恐怖の昭和駄玩具「1000倍に巨大化」するウ〇チ!?
1970年代後半から出回り始めた定番の駄玩具に、水に浸しておくだけで1000倍にも膨らむ『デカロン』があります。縁日や駄菓子屋で1個数十円で売られていたそれらを夜、水を張った洗面器に入れておき、翌朝見たら洗面器いっぱいに大きくなっていてビックリしたものです。
1980年代になってコスモスが発売し、一気に広まりました。


2000年代に今野産業から発売されたカプセルトイでも『デカロン』という商品名が付いています。

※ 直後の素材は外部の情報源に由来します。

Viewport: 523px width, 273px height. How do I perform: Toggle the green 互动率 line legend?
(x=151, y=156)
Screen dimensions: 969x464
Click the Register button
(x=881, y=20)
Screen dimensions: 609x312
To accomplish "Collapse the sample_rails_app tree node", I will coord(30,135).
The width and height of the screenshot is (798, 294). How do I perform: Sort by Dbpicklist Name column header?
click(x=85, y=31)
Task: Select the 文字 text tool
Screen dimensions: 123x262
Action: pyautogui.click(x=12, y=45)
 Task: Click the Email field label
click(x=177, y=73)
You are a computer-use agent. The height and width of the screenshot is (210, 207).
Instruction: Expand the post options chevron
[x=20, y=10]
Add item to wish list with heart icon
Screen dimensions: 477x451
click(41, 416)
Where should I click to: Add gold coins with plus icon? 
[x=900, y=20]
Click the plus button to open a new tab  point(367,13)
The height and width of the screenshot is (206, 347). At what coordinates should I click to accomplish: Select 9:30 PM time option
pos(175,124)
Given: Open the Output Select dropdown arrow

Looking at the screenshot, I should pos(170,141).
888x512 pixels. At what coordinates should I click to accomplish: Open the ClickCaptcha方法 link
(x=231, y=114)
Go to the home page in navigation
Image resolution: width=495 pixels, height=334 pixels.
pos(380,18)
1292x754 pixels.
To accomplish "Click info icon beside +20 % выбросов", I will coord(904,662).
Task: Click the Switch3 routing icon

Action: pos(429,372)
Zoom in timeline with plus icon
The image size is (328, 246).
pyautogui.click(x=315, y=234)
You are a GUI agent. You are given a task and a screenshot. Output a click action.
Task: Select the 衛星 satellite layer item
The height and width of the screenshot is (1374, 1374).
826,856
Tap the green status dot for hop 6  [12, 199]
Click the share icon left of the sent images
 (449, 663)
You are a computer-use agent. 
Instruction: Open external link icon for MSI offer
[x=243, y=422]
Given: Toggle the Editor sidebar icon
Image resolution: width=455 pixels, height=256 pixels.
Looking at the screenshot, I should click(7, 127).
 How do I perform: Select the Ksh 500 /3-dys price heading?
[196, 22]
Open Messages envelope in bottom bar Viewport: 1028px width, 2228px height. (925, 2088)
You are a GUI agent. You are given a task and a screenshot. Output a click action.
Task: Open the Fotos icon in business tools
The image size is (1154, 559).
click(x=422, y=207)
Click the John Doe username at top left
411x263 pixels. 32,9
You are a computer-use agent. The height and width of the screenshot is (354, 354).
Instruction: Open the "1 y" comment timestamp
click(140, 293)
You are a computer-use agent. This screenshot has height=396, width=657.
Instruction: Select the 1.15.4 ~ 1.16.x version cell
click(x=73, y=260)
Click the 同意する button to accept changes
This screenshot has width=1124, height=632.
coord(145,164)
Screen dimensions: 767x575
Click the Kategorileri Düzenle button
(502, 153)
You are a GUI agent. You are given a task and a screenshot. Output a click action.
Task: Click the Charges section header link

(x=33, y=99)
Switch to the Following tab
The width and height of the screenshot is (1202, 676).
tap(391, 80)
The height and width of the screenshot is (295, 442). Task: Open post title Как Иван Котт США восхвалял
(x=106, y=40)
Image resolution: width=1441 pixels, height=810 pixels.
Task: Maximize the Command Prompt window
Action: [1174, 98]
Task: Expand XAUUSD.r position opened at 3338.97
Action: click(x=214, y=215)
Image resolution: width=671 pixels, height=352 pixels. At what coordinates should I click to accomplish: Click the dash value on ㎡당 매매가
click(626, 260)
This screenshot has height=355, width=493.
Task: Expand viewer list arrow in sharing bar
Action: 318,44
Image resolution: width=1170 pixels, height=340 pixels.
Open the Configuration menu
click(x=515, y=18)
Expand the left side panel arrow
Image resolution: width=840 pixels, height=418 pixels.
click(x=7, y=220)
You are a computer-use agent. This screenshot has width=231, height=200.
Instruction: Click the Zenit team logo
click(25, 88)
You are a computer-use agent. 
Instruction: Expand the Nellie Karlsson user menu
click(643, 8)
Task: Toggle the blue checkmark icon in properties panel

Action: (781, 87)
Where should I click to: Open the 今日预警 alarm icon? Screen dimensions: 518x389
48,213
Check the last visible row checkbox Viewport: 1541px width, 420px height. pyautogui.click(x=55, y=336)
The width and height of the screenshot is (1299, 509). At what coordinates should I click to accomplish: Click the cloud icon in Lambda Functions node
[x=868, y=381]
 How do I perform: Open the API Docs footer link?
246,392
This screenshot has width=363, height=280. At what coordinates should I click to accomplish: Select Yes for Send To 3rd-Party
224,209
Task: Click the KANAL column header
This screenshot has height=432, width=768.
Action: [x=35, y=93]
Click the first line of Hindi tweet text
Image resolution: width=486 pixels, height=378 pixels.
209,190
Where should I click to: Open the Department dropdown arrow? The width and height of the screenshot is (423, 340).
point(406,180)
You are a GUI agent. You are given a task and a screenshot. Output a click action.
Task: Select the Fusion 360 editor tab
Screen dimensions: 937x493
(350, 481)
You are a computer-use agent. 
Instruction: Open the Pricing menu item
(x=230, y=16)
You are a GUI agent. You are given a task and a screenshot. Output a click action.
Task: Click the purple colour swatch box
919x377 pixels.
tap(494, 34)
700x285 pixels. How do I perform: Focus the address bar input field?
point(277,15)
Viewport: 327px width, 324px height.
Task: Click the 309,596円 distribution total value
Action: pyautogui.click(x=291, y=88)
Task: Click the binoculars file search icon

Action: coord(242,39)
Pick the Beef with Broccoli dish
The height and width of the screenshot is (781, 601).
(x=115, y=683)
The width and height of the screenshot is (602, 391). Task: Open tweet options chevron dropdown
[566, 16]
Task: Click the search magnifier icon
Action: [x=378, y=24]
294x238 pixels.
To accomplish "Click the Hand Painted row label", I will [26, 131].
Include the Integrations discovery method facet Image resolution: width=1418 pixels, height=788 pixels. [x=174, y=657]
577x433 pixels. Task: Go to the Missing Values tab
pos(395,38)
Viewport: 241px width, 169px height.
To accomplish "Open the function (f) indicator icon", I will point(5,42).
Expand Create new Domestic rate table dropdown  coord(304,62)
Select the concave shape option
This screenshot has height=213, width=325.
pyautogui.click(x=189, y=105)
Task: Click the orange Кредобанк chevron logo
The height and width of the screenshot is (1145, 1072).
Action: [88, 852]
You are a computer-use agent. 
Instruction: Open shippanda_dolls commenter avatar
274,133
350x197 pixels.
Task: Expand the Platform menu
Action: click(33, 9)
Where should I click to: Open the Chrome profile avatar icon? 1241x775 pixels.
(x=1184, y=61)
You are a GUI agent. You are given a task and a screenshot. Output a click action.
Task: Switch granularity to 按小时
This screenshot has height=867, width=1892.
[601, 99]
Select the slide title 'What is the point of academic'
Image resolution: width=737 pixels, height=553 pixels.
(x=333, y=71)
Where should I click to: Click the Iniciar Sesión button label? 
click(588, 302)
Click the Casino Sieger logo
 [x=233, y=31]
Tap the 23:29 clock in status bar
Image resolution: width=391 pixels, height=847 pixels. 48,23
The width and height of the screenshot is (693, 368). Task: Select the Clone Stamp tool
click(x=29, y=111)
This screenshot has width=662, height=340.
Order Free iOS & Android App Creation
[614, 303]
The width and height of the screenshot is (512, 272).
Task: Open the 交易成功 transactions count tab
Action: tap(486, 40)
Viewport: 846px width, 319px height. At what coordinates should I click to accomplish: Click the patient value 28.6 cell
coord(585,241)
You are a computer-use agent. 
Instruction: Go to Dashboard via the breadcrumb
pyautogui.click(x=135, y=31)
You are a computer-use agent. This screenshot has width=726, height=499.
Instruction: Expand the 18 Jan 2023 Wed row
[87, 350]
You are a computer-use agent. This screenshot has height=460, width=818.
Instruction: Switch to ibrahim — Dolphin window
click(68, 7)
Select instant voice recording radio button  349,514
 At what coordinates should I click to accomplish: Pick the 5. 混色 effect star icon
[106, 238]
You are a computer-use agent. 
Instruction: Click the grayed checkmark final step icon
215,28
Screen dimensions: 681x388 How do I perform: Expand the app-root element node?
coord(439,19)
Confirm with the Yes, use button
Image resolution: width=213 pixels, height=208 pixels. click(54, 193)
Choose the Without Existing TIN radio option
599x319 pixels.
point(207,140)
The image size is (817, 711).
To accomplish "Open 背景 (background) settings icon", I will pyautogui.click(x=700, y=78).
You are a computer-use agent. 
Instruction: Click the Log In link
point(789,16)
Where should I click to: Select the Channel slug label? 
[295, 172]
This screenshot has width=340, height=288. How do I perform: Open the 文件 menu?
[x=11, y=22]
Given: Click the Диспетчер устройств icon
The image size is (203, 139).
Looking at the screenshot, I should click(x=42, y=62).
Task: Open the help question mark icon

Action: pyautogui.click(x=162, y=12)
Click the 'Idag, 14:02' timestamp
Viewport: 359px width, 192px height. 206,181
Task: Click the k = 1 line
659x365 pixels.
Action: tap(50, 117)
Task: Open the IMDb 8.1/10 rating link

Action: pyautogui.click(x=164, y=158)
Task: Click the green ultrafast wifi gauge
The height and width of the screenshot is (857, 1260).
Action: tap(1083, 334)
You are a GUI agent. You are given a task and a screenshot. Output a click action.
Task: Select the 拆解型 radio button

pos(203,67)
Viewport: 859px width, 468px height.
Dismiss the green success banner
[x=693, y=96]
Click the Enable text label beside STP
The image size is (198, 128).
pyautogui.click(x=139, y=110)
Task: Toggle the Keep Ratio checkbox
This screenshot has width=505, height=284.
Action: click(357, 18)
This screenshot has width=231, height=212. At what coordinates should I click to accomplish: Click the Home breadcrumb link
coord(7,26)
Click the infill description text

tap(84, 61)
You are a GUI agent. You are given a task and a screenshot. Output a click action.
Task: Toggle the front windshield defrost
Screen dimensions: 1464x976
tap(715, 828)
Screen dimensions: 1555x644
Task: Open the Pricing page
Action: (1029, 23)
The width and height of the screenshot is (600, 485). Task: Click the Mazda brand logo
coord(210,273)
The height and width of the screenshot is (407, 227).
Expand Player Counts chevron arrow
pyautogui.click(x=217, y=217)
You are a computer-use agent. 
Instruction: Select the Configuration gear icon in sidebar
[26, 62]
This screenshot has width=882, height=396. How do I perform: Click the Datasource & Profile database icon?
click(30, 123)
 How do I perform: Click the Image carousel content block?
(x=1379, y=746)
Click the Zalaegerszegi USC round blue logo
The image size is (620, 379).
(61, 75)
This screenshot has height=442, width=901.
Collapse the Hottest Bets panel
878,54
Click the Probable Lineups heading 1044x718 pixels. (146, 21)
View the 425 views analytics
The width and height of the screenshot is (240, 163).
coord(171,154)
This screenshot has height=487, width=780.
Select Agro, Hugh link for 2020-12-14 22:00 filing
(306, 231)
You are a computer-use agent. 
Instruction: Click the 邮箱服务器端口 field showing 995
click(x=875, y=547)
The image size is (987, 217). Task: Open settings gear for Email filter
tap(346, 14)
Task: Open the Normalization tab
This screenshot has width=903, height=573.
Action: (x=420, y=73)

解説書に《原料・タカセン特殊コンパウンド》と書かれていたので調べてみると、高六商事というプラスチック原料の販売企業が扱っている特殊な水分吸収樹脂のことでした。《不思議な高分子化合物で、自重の数百倍の水を吸収することができます》と書かれています。
さて、コスモスのデカロン、怪獣や動物だけではなく、とんでもないものまで商品化しておりました。それがこの『ウンチ デカロン』です。


さすがにこれを水に入れて大きくすることはできませんでした。どうか想像してみてください。朝起きて洗面器の中に巨大なウンチがあったら…最悪の目覚めですよ。悪印象が焼き付いてしまって、潔癖症の私はその洗面器では二度と顔を洗えなくなりそうです。
解説書には《たべものではありません たべないでください》とあります。いやいや、これがたとえ食べられる素材でできていたとしても誰も食べないでしょう(笑)。
最近のニッポン、なんかいろいろ不安ですよね。願わくは、皆の夢や希望がデカロンのようにばんばん膨らむ世の中になっていただきたいものです。